What is expected =>
The result should be an exact copy of the data, free of pictures.

Data for analysis =>
• • • •

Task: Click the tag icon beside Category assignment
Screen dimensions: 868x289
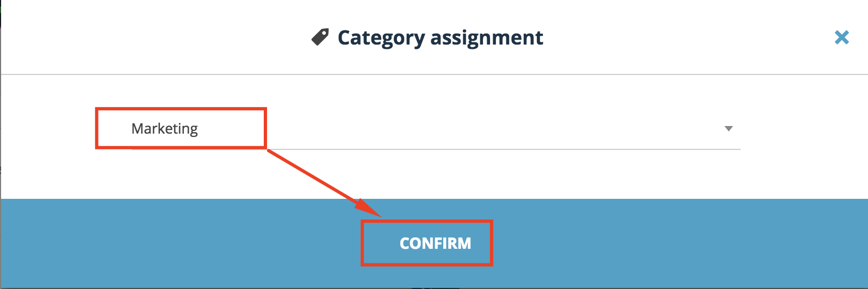Action: point(320,37)
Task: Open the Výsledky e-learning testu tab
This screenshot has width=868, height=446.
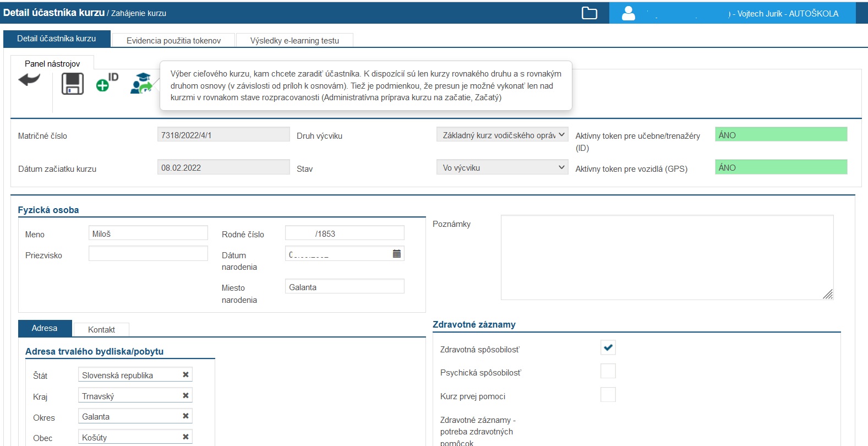Action: point(294,41)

• • • •

Solution to this problem =>
Task: Click the tag icon beside Category assignment
Screen dimensions: 868x289
Action: point(320,37)
Task: Open the Výsledky e-learning testu tab
This screenshot has width=868, height=446.
Action: point(294,41)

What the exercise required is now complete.